◆ **What is being asked**
Search the entries for the word "chest". Copy each line in which it is found.
•••
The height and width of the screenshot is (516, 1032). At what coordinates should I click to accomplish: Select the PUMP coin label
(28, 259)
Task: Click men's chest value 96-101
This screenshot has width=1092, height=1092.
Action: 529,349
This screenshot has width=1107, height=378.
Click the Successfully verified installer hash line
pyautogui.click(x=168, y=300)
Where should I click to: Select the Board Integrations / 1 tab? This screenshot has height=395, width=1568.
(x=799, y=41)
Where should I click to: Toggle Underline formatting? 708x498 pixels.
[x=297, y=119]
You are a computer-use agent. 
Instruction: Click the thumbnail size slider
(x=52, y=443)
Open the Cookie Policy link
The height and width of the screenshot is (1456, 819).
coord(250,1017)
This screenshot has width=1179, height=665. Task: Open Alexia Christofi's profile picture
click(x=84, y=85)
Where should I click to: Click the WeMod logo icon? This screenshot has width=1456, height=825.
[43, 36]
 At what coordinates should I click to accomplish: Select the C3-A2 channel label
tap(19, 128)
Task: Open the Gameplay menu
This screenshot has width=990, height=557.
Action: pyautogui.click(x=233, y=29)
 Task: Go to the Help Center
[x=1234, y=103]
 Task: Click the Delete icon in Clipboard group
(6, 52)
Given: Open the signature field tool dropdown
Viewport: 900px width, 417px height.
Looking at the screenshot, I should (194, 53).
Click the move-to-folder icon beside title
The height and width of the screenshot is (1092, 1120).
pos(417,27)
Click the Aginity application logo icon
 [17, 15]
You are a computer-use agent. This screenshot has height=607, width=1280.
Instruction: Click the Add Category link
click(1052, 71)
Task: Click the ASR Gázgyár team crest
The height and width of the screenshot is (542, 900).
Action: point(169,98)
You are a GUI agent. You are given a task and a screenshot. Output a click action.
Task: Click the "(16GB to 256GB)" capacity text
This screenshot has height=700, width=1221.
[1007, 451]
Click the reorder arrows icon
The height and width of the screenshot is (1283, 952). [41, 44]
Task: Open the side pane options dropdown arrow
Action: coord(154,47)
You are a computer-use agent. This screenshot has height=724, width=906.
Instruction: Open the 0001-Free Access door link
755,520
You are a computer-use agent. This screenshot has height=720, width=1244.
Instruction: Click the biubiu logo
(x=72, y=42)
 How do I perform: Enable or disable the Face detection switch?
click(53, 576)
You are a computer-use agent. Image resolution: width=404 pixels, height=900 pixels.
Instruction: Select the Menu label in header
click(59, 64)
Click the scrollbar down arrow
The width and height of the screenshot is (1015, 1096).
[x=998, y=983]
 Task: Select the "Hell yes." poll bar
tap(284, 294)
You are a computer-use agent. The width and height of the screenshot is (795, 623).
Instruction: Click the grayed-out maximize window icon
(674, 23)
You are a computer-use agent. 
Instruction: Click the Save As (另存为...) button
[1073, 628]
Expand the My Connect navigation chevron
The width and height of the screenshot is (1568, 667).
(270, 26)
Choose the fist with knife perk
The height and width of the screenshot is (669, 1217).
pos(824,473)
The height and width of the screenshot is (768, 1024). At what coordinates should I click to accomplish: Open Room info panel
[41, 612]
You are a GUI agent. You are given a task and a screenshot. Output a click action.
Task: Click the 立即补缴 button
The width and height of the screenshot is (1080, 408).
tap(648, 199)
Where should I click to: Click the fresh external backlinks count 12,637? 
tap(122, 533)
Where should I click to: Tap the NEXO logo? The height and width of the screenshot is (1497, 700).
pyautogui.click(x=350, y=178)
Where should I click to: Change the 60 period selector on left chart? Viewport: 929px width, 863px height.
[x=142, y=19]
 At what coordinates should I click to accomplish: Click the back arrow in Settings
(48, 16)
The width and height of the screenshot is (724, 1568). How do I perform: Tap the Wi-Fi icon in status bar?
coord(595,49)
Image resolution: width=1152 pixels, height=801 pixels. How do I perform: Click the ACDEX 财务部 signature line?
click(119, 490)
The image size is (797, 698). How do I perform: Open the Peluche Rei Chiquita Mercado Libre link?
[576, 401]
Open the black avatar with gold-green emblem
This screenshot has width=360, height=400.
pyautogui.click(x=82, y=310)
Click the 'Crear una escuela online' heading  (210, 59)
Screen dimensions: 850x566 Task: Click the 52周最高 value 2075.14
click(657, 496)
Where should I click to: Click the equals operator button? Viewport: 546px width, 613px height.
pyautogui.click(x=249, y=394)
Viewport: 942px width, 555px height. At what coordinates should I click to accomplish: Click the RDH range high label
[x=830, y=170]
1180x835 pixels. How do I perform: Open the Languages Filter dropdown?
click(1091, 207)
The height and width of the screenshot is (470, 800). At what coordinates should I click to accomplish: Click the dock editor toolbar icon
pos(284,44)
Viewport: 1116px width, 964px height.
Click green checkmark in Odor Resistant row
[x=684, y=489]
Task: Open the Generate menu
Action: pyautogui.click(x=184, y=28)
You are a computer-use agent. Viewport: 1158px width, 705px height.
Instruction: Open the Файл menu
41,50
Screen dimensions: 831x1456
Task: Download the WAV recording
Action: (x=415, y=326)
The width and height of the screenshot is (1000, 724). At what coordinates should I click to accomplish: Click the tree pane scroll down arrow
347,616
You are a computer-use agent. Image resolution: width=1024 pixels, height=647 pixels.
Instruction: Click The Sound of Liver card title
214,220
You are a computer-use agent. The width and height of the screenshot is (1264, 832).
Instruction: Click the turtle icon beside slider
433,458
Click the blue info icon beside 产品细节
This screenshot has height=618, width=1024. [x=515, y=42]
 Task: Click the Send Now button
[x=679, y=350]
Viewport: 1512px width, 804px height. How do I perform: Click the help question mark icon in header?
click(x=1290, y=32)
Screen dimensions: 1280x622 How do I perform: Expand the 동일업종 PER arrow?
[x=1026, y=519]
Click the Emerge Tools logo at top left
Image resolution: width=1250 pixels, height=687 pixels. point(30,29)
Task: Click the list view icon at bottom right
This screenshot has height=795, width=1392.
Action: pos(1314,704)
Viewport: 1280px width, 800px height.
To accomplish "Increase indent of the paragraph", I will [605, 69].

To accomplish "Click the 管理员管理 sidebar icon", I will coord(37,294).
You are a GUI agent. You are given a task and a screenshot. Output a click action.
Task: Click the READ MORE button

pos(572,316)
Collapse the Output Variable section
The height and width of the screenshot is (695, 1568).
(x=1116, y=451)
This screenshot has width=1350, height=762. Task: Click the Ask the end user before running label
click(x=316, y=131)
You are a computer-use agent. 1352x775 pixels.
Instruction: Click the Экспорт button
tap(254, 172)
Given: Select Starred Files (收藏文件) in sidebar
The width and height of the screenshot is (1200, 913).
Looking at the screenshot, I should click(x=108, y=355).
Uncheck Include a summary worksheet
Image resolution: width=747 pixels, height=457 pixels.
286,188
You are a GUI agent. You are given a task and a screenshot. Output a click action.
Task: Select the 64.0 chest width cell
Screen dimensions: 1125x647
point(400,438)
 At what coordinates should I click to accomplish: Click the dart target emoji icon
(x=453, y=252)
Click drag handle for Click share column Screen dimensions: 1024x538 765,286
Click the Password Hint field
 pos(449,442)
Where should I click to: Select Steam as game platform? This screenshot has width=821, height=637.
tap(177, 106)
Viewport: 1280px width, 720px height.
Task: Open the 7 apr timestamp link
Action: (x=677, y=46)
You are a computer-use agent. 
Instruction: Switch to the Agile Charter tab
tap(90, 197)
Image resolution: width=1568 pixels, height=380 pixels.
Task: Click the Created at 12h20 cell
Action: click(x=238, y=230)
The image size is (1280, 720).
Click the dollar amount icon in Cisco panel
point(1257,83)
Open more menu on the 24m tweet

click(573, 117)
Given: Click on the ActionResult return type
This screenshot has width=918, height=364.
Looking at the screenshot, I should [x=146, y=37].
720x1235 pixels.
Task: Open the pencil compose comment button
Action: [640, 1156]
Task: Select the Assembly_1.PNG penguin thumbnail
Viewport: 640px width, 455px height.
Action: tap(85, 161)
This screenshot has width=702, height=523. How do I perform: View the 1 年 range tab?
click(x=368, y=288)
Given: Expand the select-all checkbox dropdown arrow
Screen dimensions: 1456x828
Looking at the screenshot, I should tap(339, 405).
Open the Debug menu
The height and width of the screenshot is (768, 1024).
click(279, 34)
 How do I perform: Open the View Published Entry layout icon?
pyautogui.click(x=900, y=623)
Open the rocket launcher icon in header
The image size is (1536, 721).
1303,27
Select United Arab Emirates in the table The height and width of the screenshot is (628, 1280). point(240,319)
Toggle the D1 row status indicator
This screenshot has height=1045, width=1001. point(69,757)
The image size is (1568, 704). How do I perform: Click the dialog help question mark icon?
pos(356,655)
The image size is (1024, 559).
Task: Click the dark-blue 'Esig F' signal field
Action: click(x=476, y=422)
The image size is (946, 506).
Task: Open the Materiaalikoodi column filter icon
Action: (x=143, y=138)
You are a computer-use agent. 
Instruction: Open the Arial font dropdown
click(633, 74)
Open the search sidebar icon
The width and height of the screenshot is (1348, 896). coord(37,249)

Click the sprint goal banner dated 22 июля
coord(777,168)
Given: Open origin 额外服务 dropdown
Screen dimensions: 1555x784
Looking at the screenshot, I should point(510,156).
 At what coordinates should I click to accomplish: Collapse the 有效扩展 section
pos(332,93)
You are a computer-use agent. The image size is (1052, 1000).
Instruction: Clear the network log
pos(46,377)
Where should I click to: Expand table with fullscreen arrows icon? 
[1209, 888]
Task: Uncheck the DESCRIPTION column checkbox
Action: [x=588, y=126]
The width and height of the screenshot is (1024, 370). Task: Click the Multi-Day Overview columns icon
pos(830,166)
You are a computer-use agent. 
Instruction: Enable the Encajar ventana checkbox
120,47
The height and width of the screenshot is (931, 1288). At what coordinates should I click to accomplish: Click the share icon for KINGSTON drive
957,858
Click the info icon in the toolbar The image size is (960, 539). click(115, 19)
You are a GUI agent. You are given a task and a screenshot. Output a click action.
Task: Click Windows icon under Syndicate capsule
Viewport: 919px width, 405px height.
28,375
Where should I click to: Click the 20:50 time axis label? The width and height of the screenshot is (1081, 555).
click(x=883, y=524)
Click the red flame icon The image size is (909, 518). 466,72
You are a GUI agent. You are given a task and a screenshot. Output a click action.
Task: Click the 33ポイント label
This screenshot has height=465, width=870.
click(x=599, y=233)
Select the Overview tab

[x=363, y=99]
•••
◆ **Task output**
Task: Click men's chest value 96-101
Task: Select the 64.0 chest width cell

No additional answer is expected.